Under supervision of the Data Management Department, the Quality Assurance Coordinator (QAC) plans and executes quality control procedures for Data Coordinators (DC) in support of CRAB research. Acts as liaison and reference resource to participating institutions’ Clinical Research Associates (CRAs) and other project personnel. Performs quality review and evaluation of study data. Interacts with Biostatisticians and other study team personnel, participating in activities necessary to enhance and maintain data management functions for specific scientific committee(s) and/or projects as assigned.
The QAC works independently to address quality issues by creating and executing Quality Assurance plans and documenting their results in order to demonstrate the validity of study results. Conducts regular review of completed chart evaluations done by data management staff and provides feedback to DCs and management on DC work quality. Tact is used in communicating with other team members regarding problems uncovered during testing, QA review and/or full data analysis. The QAC is also an active Clinical Research Data Coordinator, therefore responsible for items outlined in the DC I-II-III job descriptions.
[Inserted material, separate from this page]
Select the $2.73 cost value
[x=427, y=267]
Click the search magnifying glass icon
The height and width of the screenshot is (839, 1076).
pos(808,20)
Primary Duties and Responsibilities:
- Uses, reviews and updates established Quality Control procedures for data management
- Participates as a team member within specific scientific committee(s) and/or study teams
- Engages in planning, implementing and managing clinical studies from initial concept through closure to ensure studies are in compliance with SOPs, regulations and ICH/GCP guidelines
- Participates in the design and development of clinical trial protocols and case report forms
- Evaluates DC work quality against existing standards. Documents discrepancies according to standardized formats/procedures
- Identifies team members responsible for correcting any problem(s) identified and communicates as necessary to mitigate/resolve them
- Enters review results into the database
- Provides internal QA training sessions
- Reviews raw data across all patients enrolled to a study, identifying questionable, missing and/or incorrect entries and suggesting additional/revised edit checks for future submissions
- Identifies data clean-up projects, runs reports and tracks progress for completion
- Provides coding and procedural guidance to internal staff and external customers
- Assists in the development and revision of departmental standard operating procedures
- Participates in internal system audits and vendor assessments at the discretion of upper management
- Functions as a resource for DCs
- Maintains contact with study teams to ensure protocol compliance and overall study objectives
- Acts as liaison and reference resource to personnel, institutional CRAs, nurses and investigators
- Assists with regulatory and safety issues as requested or required
- May also have responsibilities for one or more complex clinical trials
- Performs other duties as assigned
- BA/BS in health, life sciences, similar field, or four years of experience in clinical trials research setting
- PLUS an additional six years of clinical trials research experience. Graduation from a research related certification program or certification in a recognized research related professional society (SoCRA, SCDM, ACRP) may be substituted for three of the additional six years of clinical trials research experience
- Comprehensive knowledge of and proficiency using electronic data capture systems
- Experience mentoring/training other staff
- Significant knowledge of anatomy/physiology, medical terminology, ICH/GCP Guidelines and AJCC TNM staging
- Solid familiarity with statistics
- Excellent written and oral communication skills
- Good interpersonal skills
- Demonstrated understanding of computer-based systems and ability to learn new software quickly
Desired Knowledge, Skills and Abilities:
- Spanish language skills highly desirable
- Experience with both industry and government funded clinical trials
- Familiarity with validation requirements to register a study with the FDA
- Demonstrated organizational skills with attention to detail
- Experience writing scripts to create lists and reports utilizing Oracle SQL Developer
- Proven ability to use sound judgment and diplomacy while interacting with staff and participating study sites
- Graduation from a research related certification program
- Certification in a recognized research related professional society
This is a full-time position and is Non-Exempt from state and federal overtime regulations.
Employment authorization is required.
Travel/relocation expenses will not be provided for this position.
CRAB is an Equal Opportunity Employer.